2. Materials and methods
2.1. Study subjects
The Sapporo city administration has made adjustments to medical facilities that would admit COVID-19 patients based on the degree of severity and the state of the infection. During the early phase, all patients who had a positive PCR test for SARS-CoV-2 required hospitalization in quarantine. During the later phase, accommodations for those with no or mild symptoms were provided. Based on repeated discussions with the directors of many hospitals and the Sapporo city administration, the Hokkaido Medical Center and Sapporo Medical University Hospital were designated to accept patients with a wide range of severity, ranging from mild to severe, who required hospitalization.

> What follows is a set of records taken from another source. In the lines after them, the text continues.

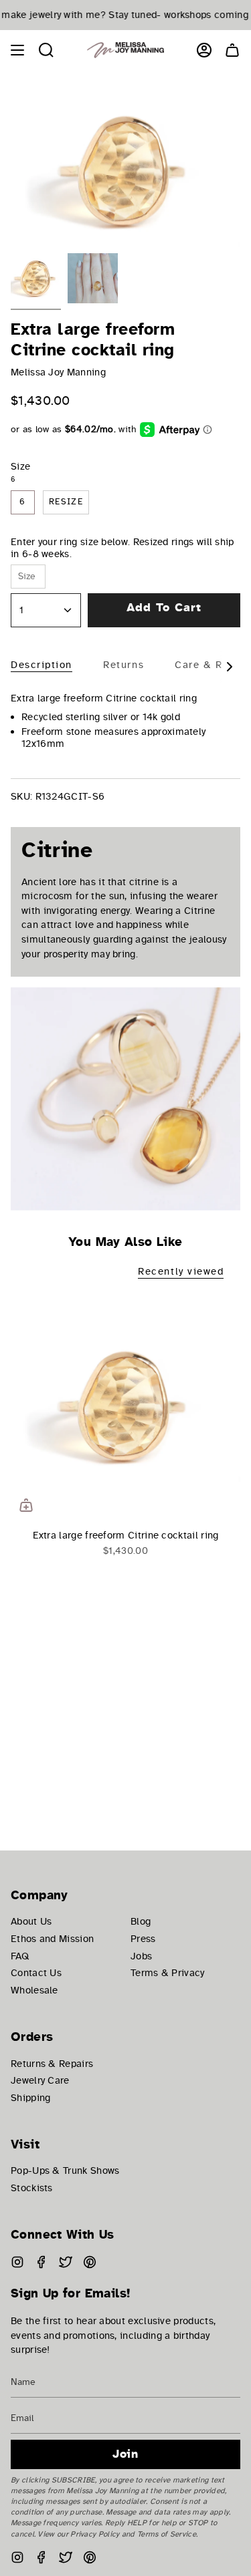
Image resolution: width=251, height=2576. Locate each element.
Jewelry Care (40, 2080)
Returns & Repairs (52, 2064)
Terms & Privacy (168, 1973)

Therefore, we analyzed the characteristics of the patients admitted in these two hospitals: Hokkaido Medical Center (n = 154) and Sapporo Medical University Hospital (n = 106), between February 26 and August 21, 2020. The diagnosis of COVID-19 in each patient was based on a positive nasopharyngeal PCR result [1,2]. The protocol for this study was approved by the ethics committee of each hospital. The severity of the COVID-19 infection was defined by the guidelines on the clinical management of patients with COVID-19, with mild cases consisting of those not requiring oxygen administration, moderate cases as those requiring oxygen, and severe cases as those requiring mechanical ventilation. Basically, the treatment strategy followed the official Japanese guidelines that were developed by the Ministry of Health, Labour, and Welfare [3].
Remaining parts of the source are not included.